» **TO DO**:
Take the line containing "Task: Click the Expres Kuriér na poštu icon" and every line after it to the end of the records, and copy them exactly, leaving out pictures.

» **AVAILABLE DATA**:

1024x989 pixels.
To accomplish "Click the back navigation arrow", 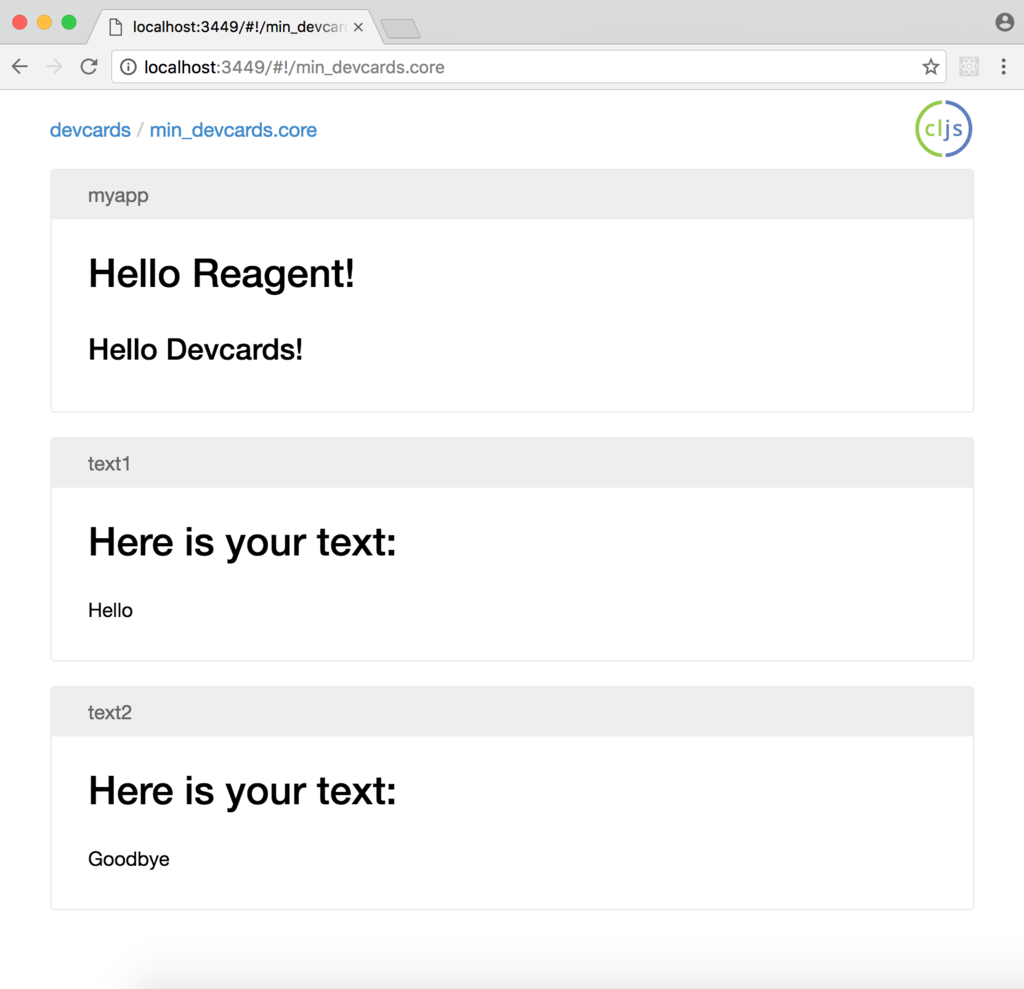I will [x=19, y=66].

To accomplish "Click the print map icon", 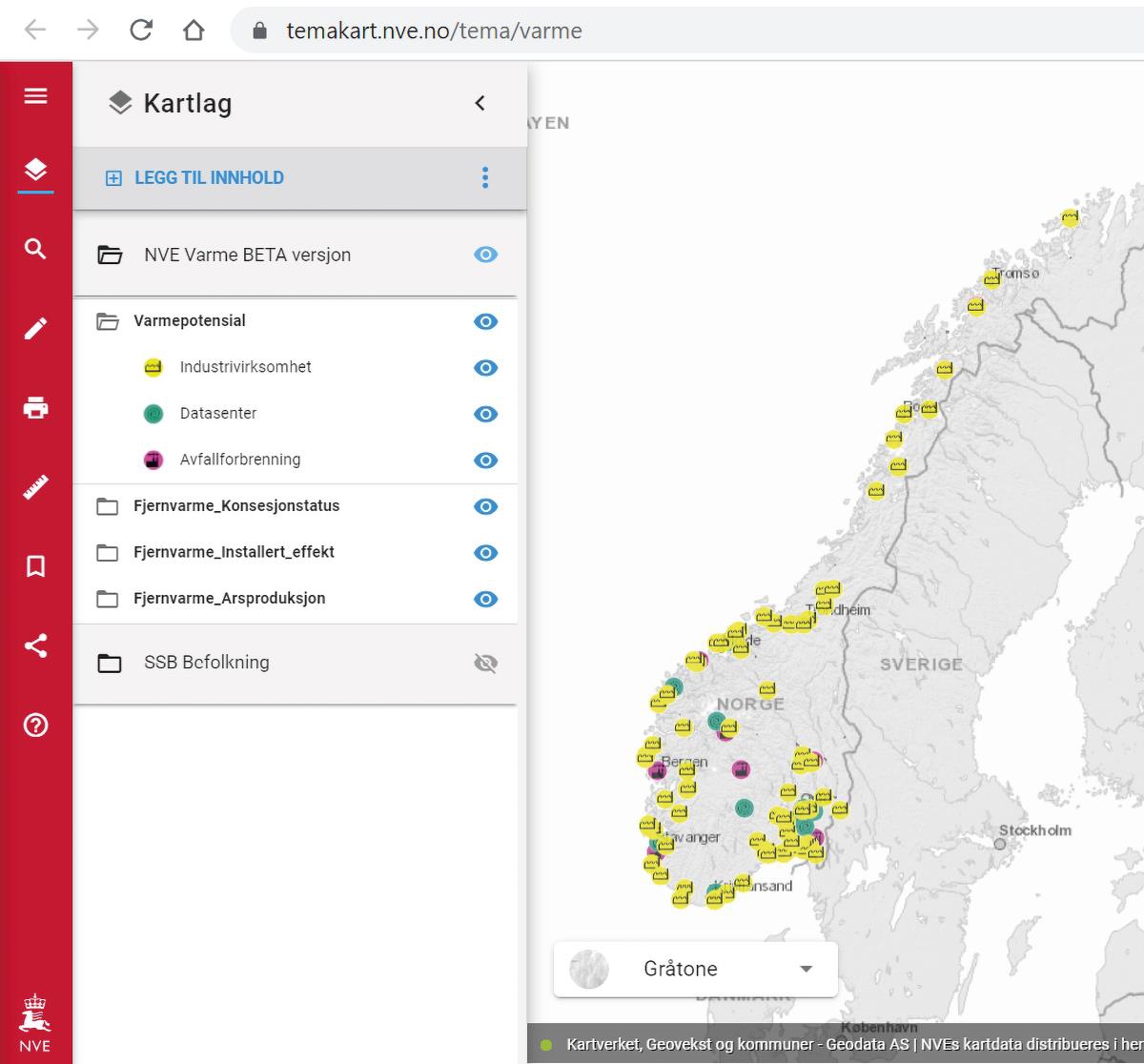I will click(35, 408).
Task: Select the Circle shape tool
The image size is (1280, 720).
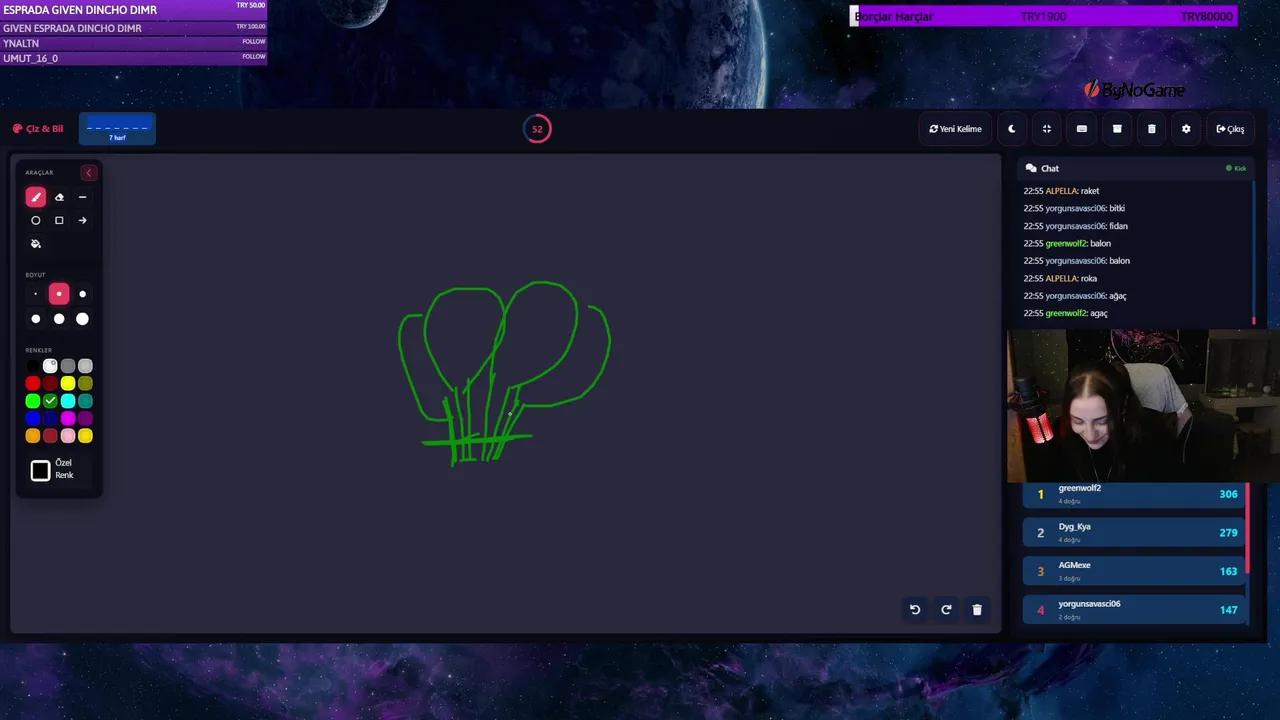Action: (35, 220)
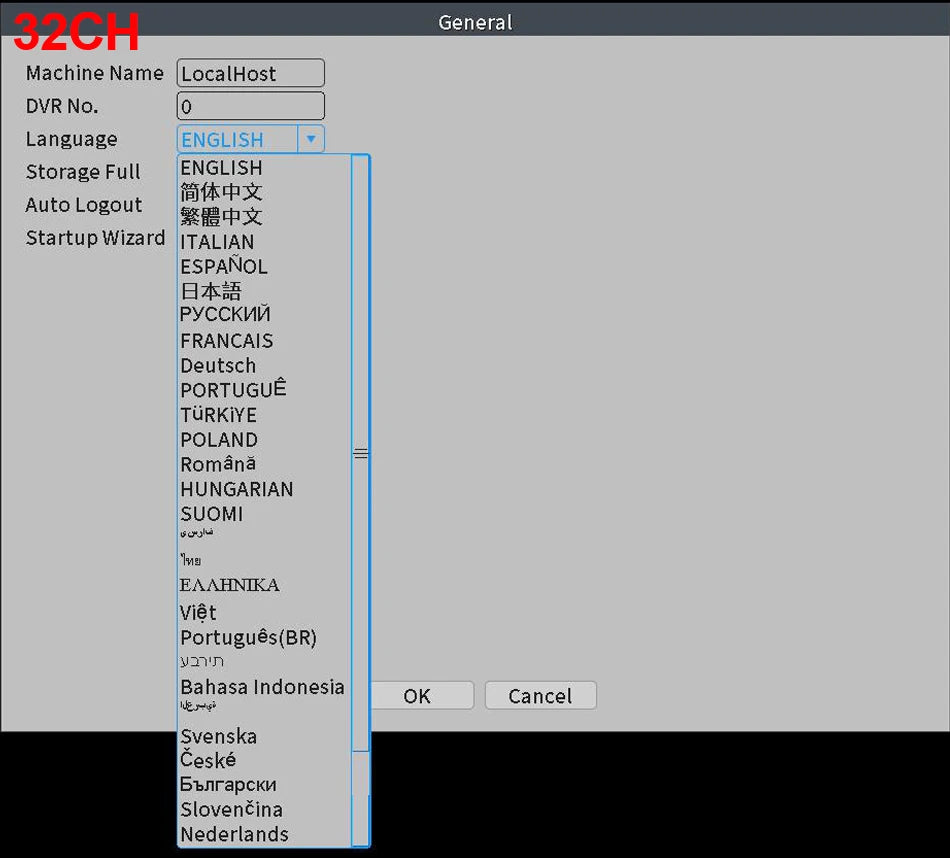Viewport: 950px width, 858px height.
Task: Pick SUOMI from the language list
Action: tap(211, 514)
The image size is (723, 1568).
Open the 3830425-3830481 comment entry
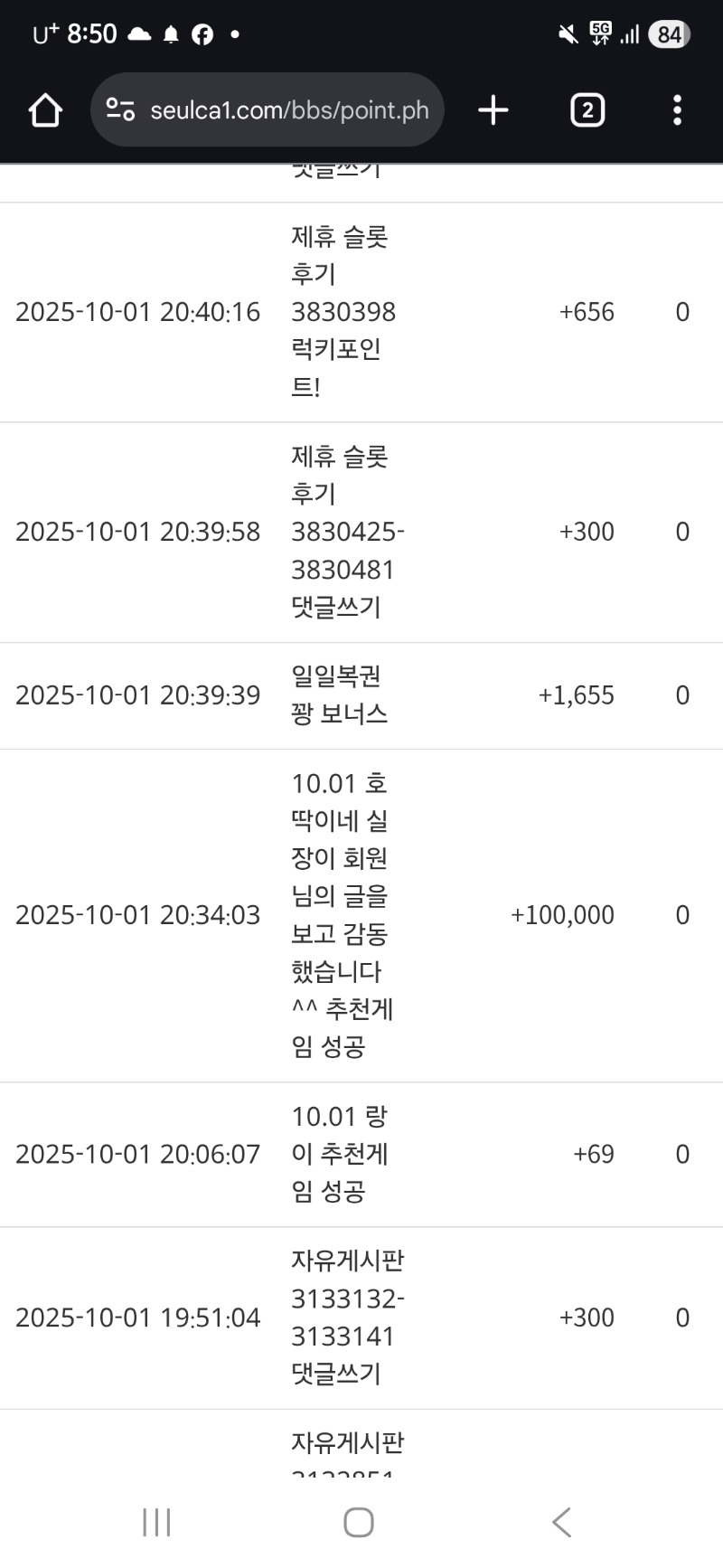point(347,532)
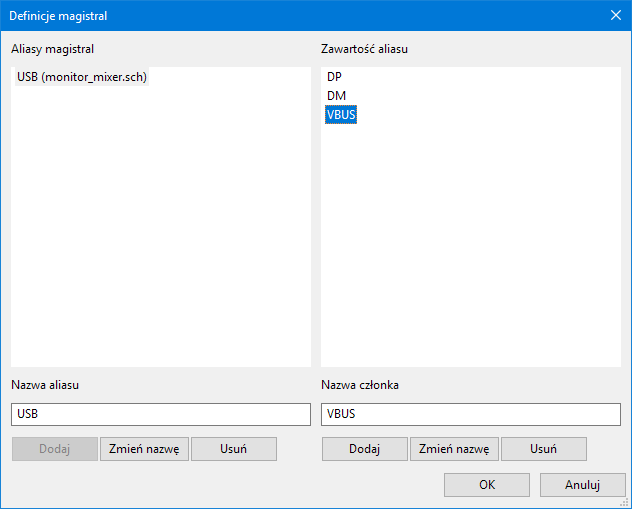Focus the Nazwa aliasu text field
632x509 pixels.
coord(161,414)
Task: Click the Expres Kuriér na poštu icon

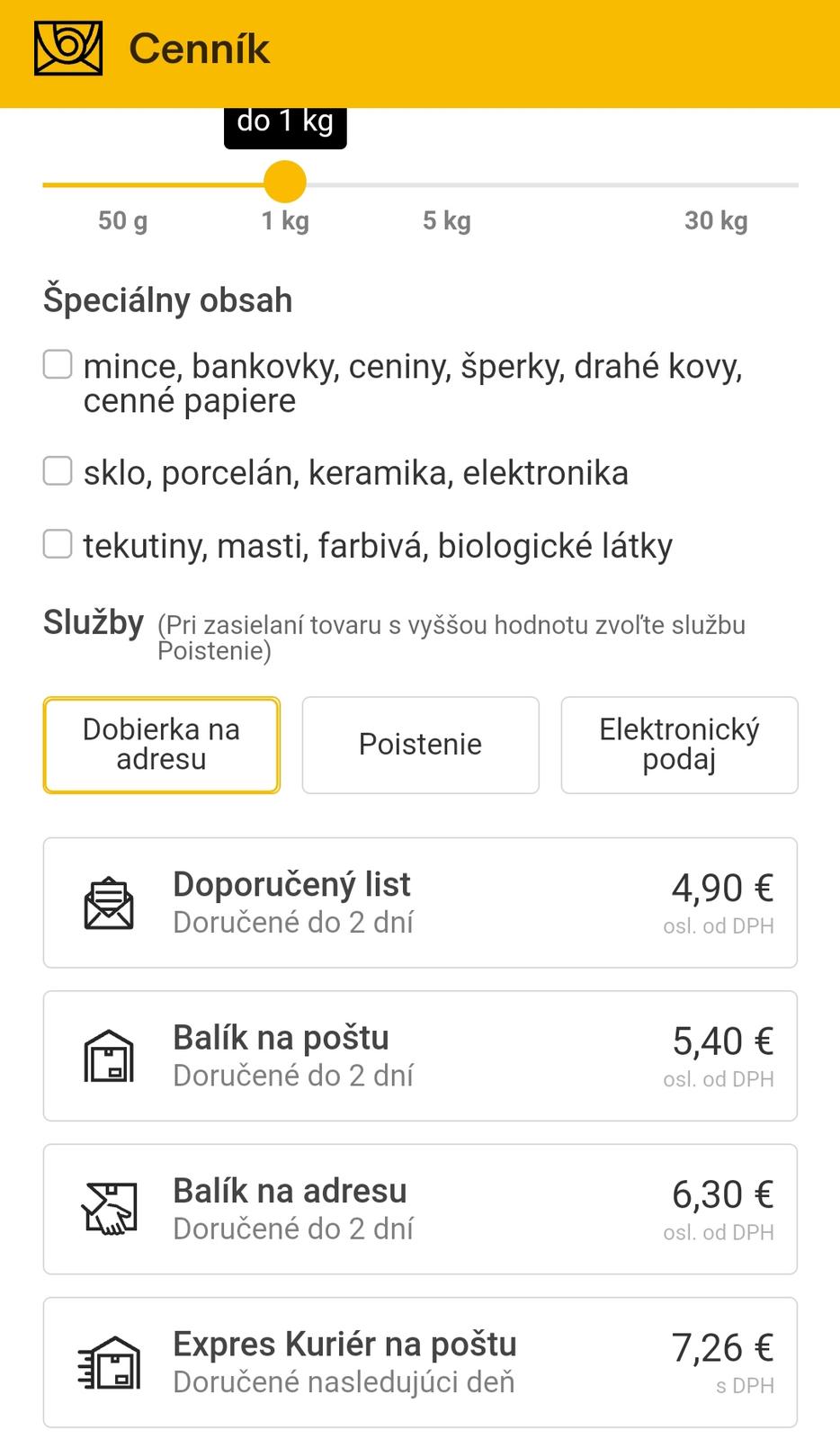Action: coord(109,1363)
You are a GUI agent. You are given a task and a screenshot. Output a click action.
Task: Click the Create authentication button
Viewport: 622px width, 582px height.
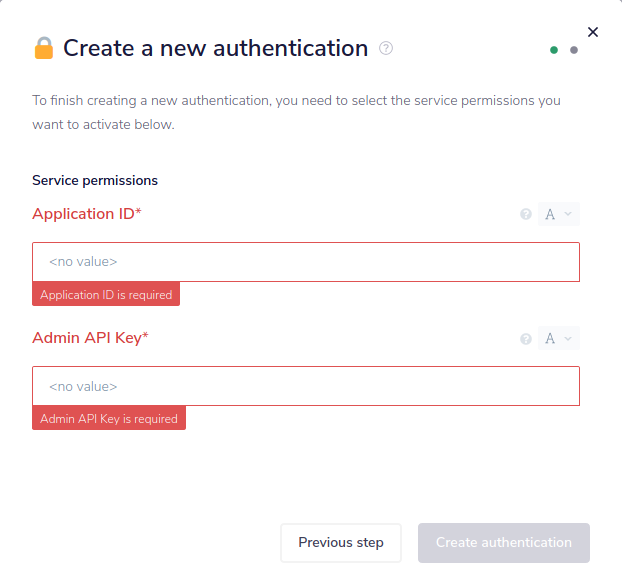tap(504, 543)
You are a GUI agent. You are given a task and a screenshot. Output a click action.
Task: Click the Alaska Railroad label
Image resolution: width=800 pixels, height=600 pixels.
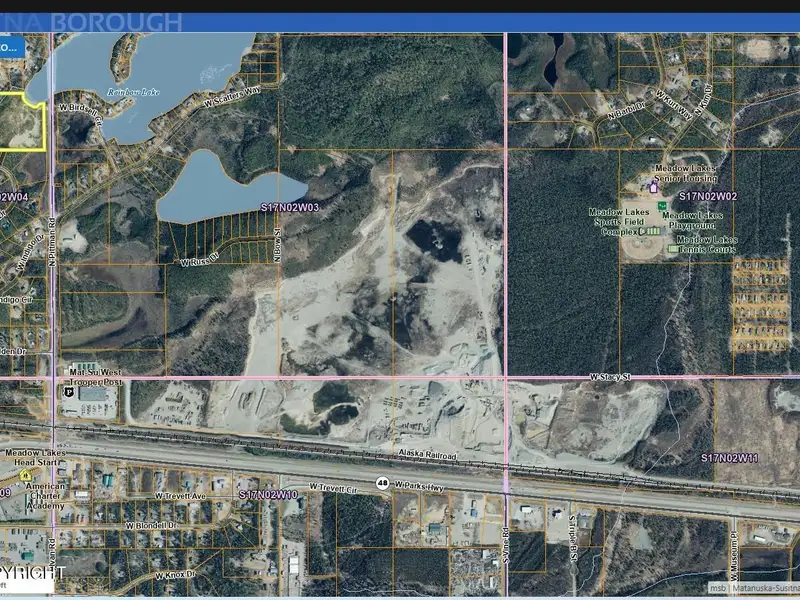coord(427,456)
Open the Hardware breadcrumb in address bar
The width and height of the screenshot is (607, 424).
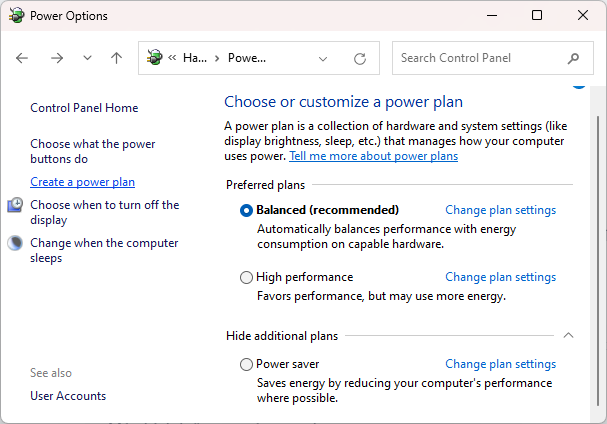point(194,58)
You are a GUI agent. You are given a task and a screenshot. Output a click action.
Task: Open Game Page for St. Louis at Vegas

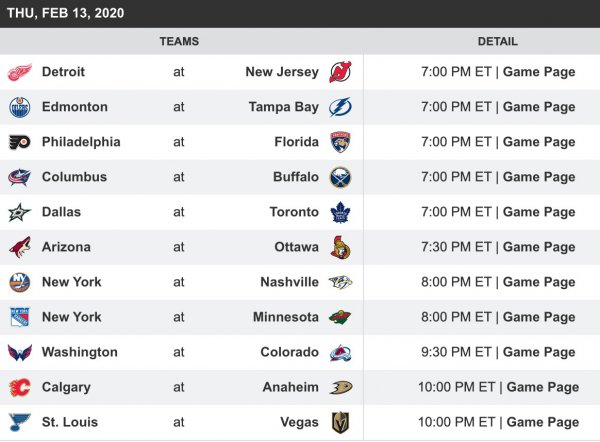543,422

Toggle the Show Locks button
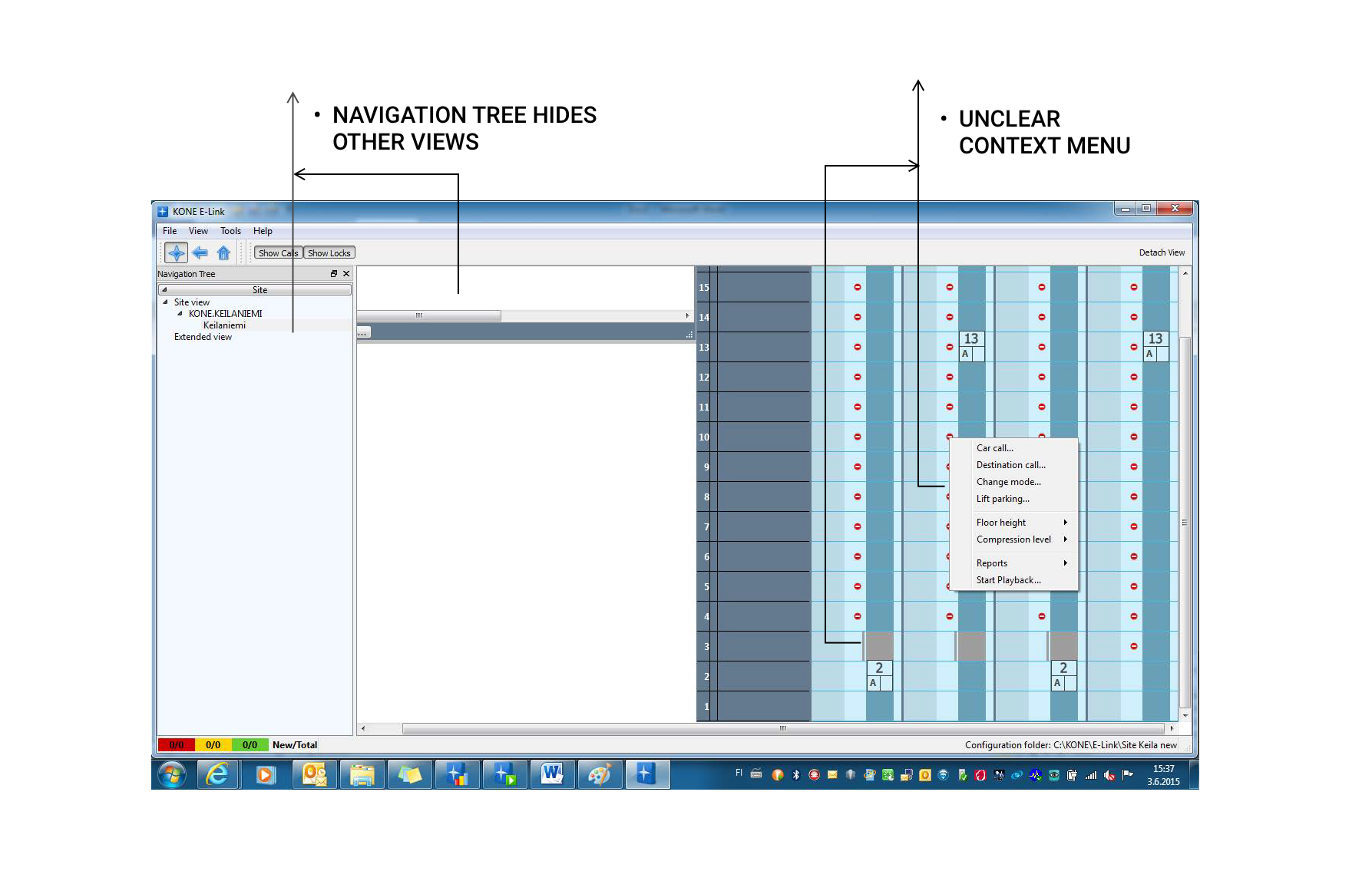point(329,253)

» **EXERCISE OUTPUT**:
Task: Click the Expres Kuriér na poštu icon

Action: coord(109,1363)
You are a GUI agent. You are given a task and a screenshot. Output a click action.
Task: Click the Create authentication button
Viewport: 622px width, 582px height.
tap(504, 543)
You are a GUI agent. You are given a task and a screenshot. Output a click action.
Task: Click the Alaska Railroad label
Image resolution: width=800 pixels, height=600 pixels.
coord(427,456)
Open the Hardware breadcrumb in address bar
The width and height of the screenshot is (607, 424).
point(194,58)
You are a GUI agent. You are given a task and a screenshot. Output a click action.
Task: Open Game Page for St. Louis at Vegas

543,422

Toggle the Show Locks button
point(329,253)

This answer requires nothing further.